» Record set
· · · · ·
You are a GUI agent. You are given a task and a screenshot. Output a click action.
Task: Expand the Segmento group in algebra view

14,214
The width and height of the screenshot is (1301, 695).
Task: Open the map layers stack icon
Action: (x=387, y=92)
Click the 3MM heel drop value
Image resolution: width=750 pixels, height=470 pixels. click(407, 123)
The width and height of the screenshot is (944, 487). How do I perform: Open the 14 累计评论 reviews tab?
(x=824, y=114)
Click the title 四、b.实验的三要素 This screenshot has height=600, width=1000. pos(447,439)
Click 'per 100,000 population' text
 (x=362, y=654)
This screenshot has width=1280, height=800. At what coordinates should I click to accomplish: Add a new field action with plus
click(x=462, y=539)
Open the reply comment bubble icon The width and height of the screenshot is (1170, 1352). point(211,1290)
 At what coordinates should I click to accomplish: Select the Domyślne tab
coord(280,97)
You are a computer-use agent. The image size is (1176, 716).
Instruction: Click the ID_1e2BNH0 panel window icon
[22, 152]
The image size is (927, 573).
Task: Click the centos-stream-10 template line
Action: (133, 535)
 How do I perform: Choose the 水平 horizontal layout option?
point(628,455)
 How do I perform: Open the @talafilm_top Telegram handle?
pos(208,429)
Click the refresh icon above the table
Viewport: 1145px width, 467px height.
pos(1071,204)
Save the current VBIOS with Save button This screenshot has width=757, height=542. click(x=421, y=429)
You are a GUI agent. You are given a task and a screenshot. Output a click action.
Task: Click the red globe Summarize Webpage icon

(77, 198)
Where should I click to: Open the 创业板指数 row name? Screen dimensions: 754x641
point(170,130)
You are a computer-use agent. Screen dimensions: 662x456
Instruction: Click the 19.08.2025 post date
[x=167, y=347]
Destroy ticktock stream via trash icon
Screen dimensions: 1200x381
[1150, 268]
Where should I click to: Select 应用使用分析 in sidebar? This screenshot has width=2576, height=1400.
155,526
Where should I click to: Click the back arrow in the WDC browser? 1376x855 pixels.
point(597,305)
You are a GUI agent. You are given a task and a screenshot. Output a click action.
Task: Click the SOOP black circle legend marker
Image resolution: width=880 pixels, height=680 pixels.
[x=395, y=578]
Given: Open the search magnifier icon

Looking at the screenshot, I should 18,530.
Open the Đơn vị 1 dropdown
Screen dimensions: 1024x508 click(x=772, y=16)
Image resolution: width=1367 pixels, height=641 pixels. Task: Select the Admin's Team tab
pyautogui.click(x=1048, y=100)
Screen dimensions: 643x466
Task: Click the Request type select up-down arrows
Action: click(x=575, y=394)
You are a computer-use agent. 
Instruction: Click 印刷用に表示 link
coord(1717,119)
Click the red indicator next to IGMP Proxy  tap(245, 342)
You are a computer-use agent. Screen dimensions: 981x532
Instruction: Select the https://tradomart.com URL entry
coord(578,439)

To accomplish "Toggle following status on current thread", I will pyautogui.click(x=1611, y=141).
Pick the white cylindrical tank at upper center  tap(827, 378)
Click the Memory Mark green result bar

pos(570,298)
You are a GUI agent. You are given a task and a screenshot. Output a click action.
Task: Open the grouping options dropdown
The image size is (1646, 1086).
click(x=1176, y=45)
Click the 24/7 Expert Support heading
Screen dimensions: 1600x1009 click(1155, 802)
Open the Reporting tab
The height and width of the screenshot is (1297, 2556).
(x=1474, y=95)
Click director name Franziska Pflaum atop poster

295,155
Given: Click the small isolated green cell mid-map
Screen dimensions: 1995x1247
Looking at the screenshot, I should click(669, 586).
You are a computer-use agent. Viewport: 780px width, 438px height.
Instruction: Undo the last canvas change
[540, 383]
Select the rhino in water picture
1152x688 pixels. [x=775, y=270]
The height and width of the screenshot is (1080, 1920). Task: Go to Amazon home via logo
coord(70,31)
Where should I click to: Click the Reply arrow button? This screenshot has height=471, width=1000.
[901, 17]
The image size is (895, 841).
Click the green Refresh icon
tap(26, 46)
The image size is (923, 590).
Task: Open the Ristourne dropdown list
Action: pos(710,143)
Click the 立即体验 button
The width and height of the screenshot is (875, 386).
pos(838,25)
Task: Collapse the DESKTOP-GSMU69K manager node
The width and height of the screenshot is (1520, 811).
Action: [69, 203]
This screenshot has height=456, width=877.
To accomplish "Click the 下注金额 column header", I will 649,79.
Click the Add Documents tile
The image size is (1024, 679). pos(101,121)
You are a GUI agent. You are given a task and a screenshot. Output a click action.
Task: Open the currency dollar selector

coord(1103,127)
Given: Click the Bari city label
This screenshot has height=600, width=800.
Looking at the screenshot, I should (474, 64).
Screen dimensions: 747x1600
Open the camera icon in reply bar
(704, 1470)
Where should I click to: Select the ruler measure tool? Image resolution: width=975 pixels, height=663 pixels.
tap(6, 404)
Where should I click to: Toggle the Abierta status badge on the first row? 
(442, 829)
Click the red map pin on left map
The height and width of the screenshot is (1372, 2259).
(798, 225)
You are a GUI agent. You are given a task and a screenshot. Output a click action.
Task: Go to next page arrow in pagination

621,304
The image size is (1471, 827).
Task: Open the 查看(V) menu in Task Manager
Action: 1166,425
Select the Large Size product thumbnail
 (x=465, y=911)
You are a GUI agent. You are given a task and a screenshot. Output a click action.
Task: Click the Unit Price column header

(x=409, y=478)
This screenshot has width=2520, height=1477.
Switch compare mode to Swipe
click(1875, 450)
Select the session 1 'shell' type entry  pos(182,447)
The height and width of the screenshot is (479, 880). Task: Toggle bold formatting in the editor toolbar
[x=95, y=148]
· · · · ·
» Problem to work on
Rewrite all of the rows above, changing every occurrence of "GUI agent" to "interface agent" and leaving everything else unaltered.

» Output of the task
You are a interface agent. You are given a task and a screenshot. Output a click action.
Task: Expand the Segmento group in algebra view

14,214
The width and height of the screenshot is (1301, 695).
Task: Open the map layers stack icon
Action: (x=387, y=92)
Click the 3MM heel drop value
Image resolution: width=750 pixels, height=470 pixels. click(407, 123)
The width and height of the screenshot is (944, 487). How do I perform: Open the 14 累计评论 reviews tab?
(x=824, y=114)
Click the title 四、b.实验的三要素 This screenshot has height=600, width=1000. pos(447,439)
Click 'per 100,000 population' text
 (x=362, y=654)
This screenshot has width=1280, height=800. At what coordinates should I click to accomplish: Add a new field action with plus
click(x=462, y=539)
Open the reply comment bubble icon The width and height of the screenshot is (1170, 1352). point(211,1290)
 At what coordinates should I click to accomplish: Select the Domyślne tab
coord(280,97)
You are a computer-use agent. The image size is (1176, 716).
Instruction: Click the ID_1e2BNH0 panel window icon
[22, 152]
The image size is (927, 573).
Task: Click the centos-stream-10 template line
Action: (133, 535)
 How do I perform: Choose the 水平 horizontal layout option?
point(628,455)
 How do I perform: Open the @talafilm_top Telegram handle?
pos(208,429)
Click the refresh icon above the table
Viewport: 1145px width, 467px height.
pos(1071,204)
Save the current VBIOS with Save button This screenshot has width=757, height=542. click(x=421, y=429)
You are a interface agent. You are given a task and a screenshot. Output a click action.
Task: Click the red globe Summarize Webpage icon

(77, 198)
Where should I click to: Open the 创业板指数 row name? Screen dimensions: 754x641
point(170,130)
You are a computer-use agent. Screen dimensions: 662x456
Instruction: Click the 19.08.2025 post date
[x=167, y=347]
Destroy ticktock stream via trash icon
Screen dimensions: 1200x381
[1150, 268]
Where should I click to: Select 应用使用分析 in sidebar? This screenshot has width=2576, height=1400.
155,526
Where should I click to: Click the back arrow in the WDC browser? 1376x855 pixels.
point(597,305)
You are a interface agent. You are given a task and a screenshot. Output a click action.
Task: Click the SOOP black circle legend marker
Image resolution: width=880 pixels, height=680 pixels.
[x=395, y=578]
Given: Open the search magnifier icon

Looking at the screenshot, I should 18,530.
Open the Đơn vị 1 dropdown
Screen dimensions: 1024x508 click(x=772, y=16)
Image resolution: width=1367 pixels, height=641 pixels. Task: Select the Admin's Team tab
pyautogui.click(x=1048, y=100)
Screen dimensions: 643x466
Task: Click the Request type select up-down arrows
Action: click(x=575, y=394)
You are a computer-use agent. 
Instruction: Click 印刷用に表示 link
coord(1717,119)
Click the red indicator next to IGMP Proxy  tap(245, 342)
You are a computer-use agent. Screen dimensions: 981x532
Instruction: Select the https://tradomart.com URL entry
coord(578,439)

To accomplish "Toggle following status on current thread", I will pyautogui.click(x=1611, y=141).
Pick the white cylindrical tank at upper center  tap(827, 378)
Click the Memory Mark green result bar

pos(570,298)
You are a interface agent. You are given a task and a screenshot. Output a click action.
Task: Open the grouping options dropdown
The image size is (1646, 1086).
click(x=1176, y=45)
Click the 24/7 Expert Support heading
Screen dimensions: 1600x1009 click(1155, 802)
Open the Reporting tab
The height and width of the screenshot is (1297, 2556).
(x=1474, y=95)
Click director name Franziska Pflaum atop poster

295,155
Given: Click the small isolated green cell mid-map
Screen dimensions: 1995x1247
Looking at the screenshot, I should click(669, 586).
You are a computer-use agent. Viewport: 780px width, 438px height.
Instruction: Undo the last canvas change
[540, 383]
Select the rhino in water picture
1152x688 pixels. [x=775, y=270]
The height and width of the screenshot is (1080, 1920). Task: Go to Amazon home via logo
coord(70,31)
Where should I click to: Click the Reply arrow button? This screenshot has height=471, width=1000.
[901, 17]
The image size is (895, 841).
Click the green Refresh icon
tap(26, 46)
The image size is (923, 590).
Task: Open the Ristourne dropdown list
Action: pos(710,143)
Click the 立即体验 button
The width and height of the screenshot is (875, 386).
pos(838,25)
Task: Collapse the DESKTOP-GSMU69K manager node
The width and height of the screenshot is (1520, 811).
Action: [69, 203]
This screenshot has height=456, width=877.
To accomplish "Click the 下注金额 column header", I will 649,79.
Click the Add Documents tile
The image size is (1024, 679). pos(101,121)
You are a interface agent. You are given a task and a screenshot. Output a click action.
Task: Open the currency dollar selector

coord(1103,127)
Given: Click the Bari city label
This screenshot has height=600, width=800.
Looking at the screenshot, I should (474, 64).
Screen dimensions: 747x1600
Open the camera icon in reply bar
(704, 1470)
Where should I click to: Select the ruler measure tool? Image resolution: width=975 pixels, height=663 pixels.
tap(6, 404)
Where should I click to: Toggle the Abierta status badge on the first row? 
(442, 829)
Click the red map pin on left map
The height and width of the screenshot is (1372, 2259).
(798, 225)
You are a interface agent. You are given a task and a screenshot. Output a click action.
Task: Go to next page arrow in pagination

621,304
The image size is (1471, 827).
Task: Open the 查看(V) menu in Task Manager
Action: 1166,425
Select the Large Size product thumbnail
 (x=465, y=911)
You are a interface agent. You are given a task and a screenshot. Output a click action.
Task: Click the Unit Price column header

(x=409, y=478)
This screenshot has width=2520, height=1477.
Switch compare mode to Swipe
click(1875, 450)
Select the session 1 'shell' type entry  pos(182,447)
The height and width of the screenshot is (479, 880). Task: Toggle bold formatting in the editor toolbar
[x=95, y=148]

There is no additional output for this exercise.